*Your goal:* Extract every line from the one containing "Locate an element" down through the one containing "word-away: away is", copying them exactly. Leave the pictures out.

*Input for this task:*
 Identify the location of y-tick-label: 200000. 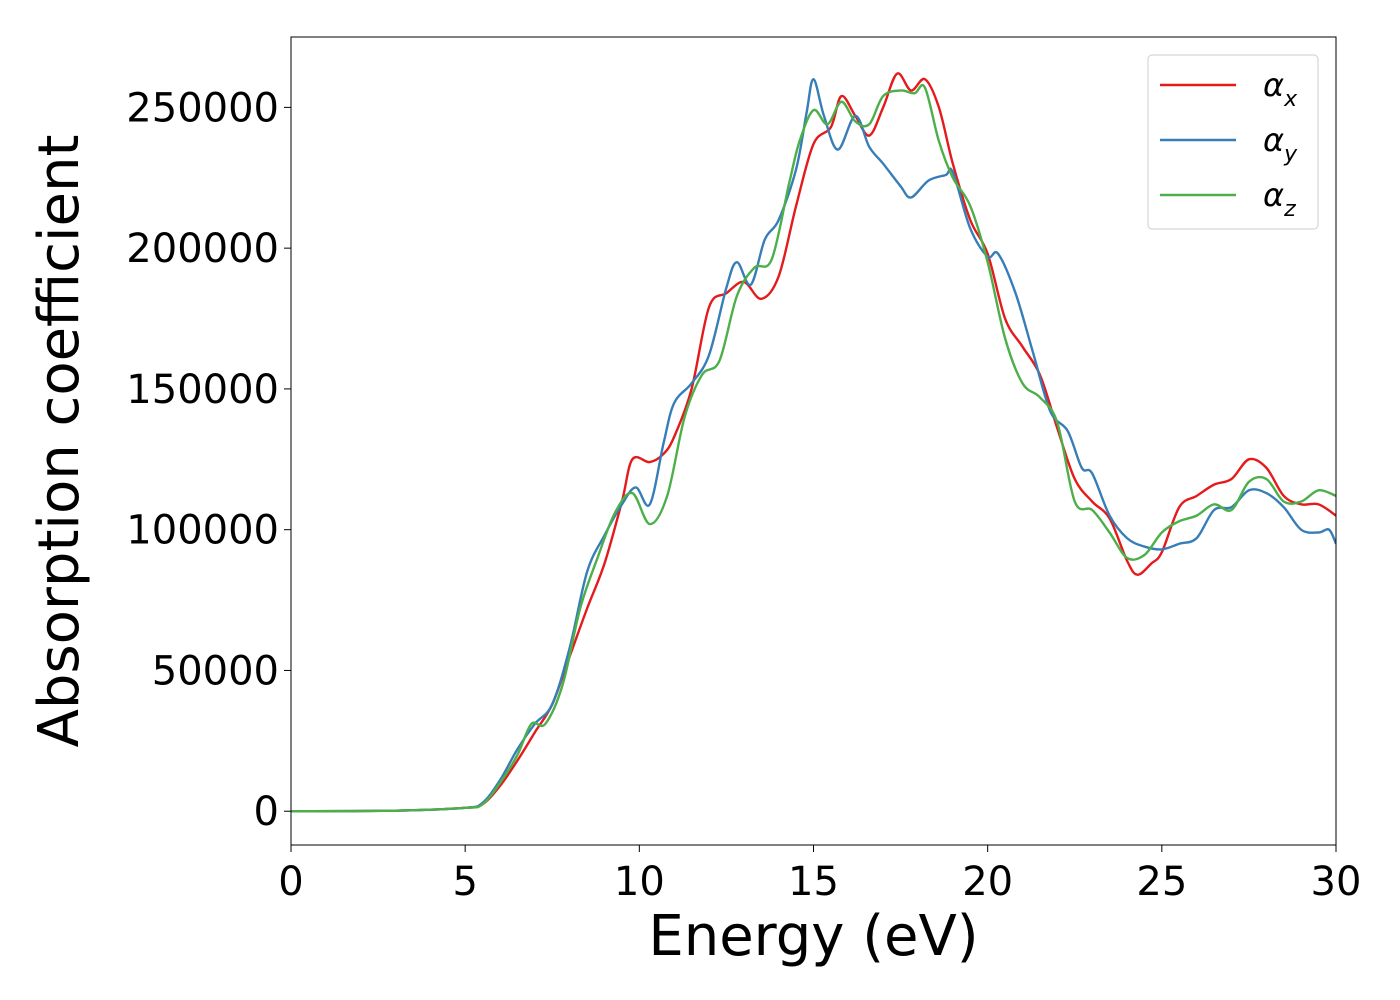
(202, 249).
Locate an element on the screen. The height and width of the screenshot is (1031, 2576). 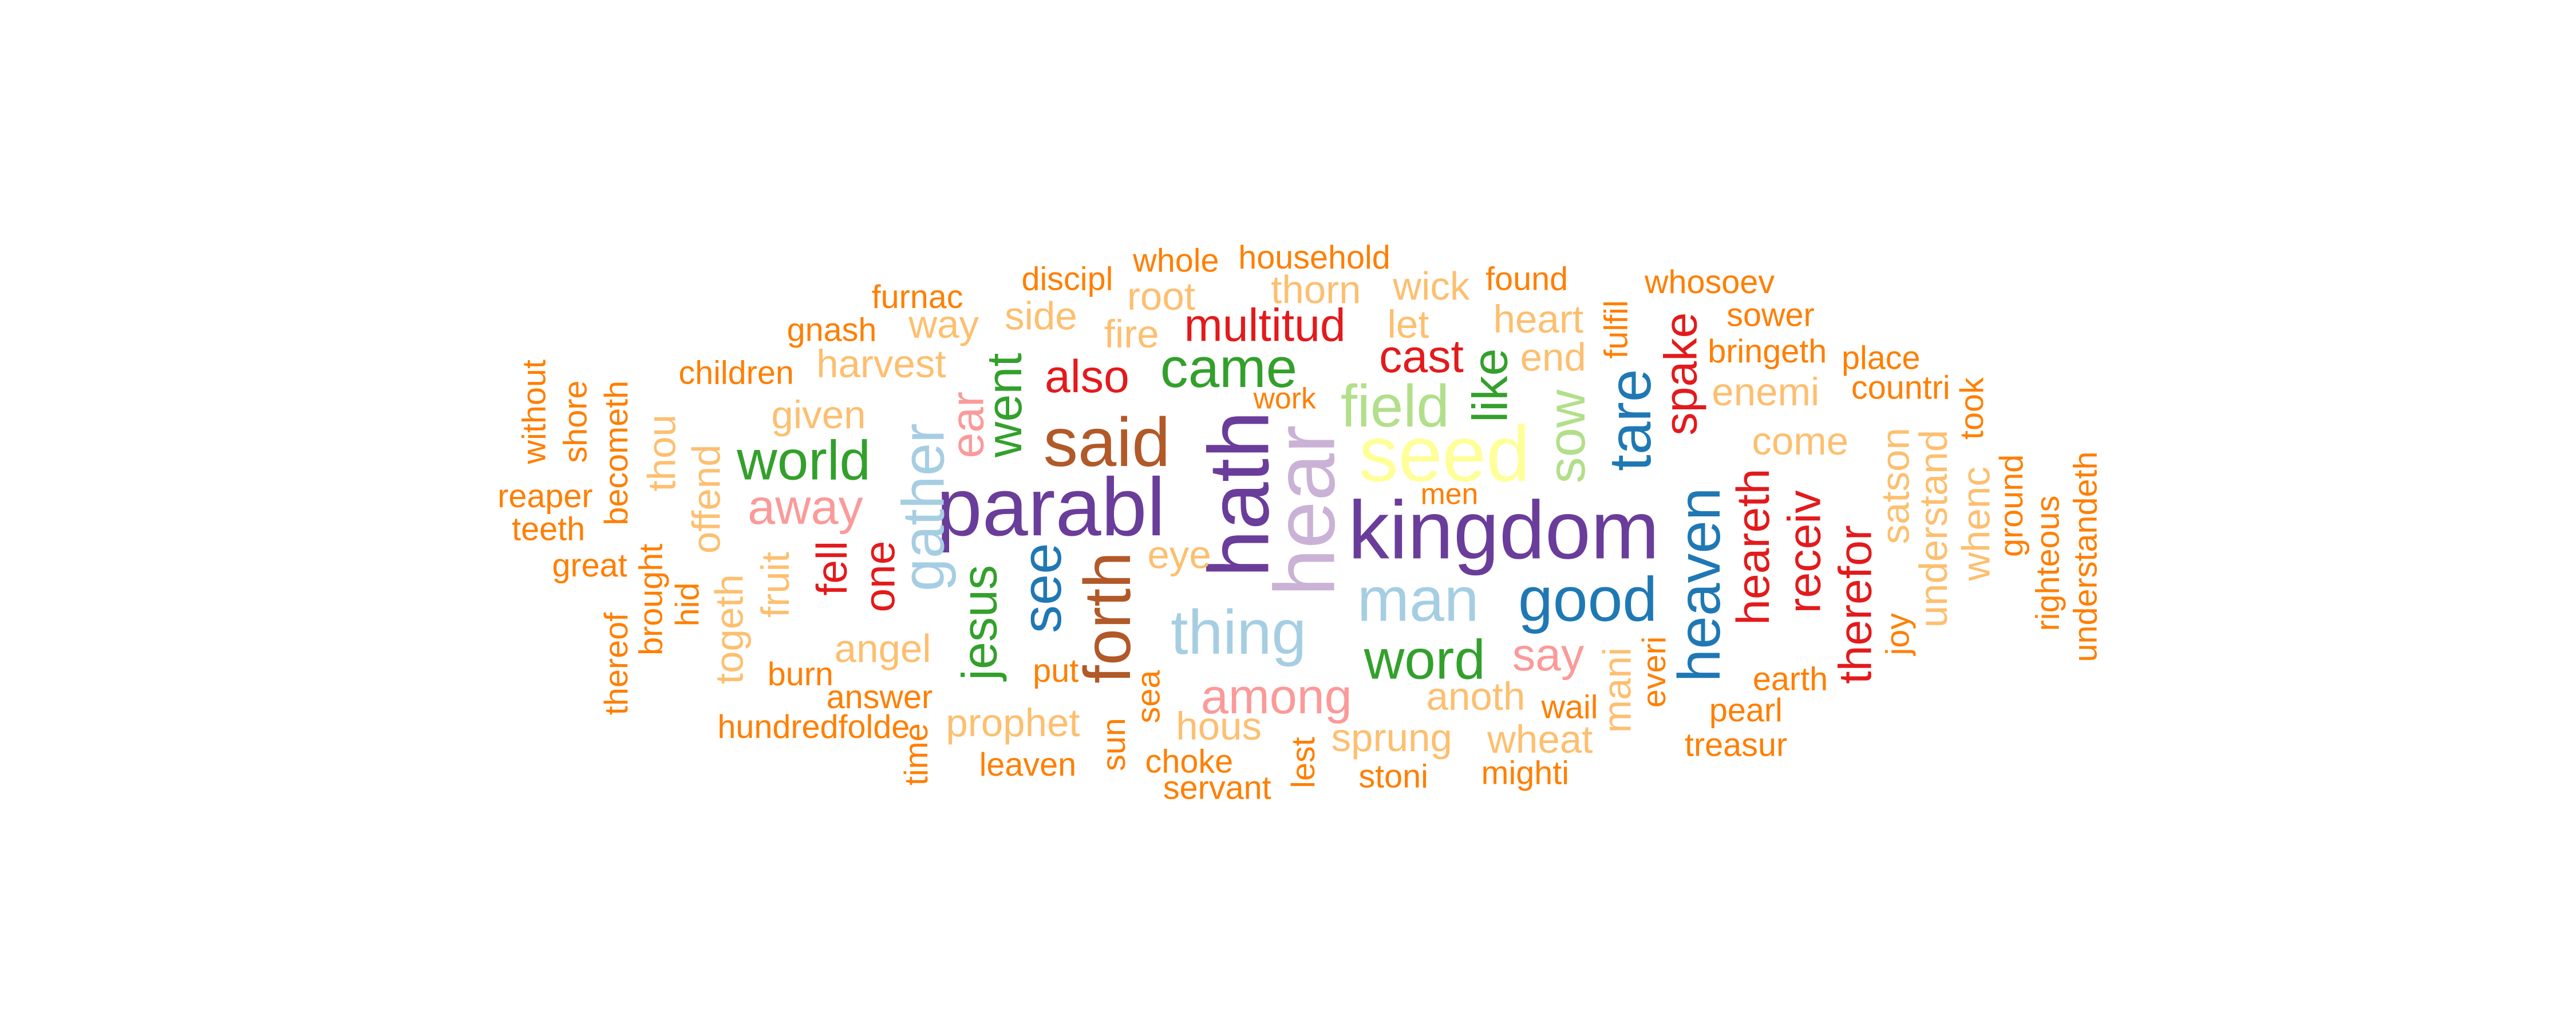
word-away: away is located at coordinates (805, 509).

...

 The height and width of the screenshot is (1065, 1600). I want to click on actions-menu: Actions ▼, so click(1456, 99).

*Output for this exercise:*
Locate an element on the screen. The height and width of the screenshot is (1031, 2576). 
word-away: away is located at coordinates (805, 509).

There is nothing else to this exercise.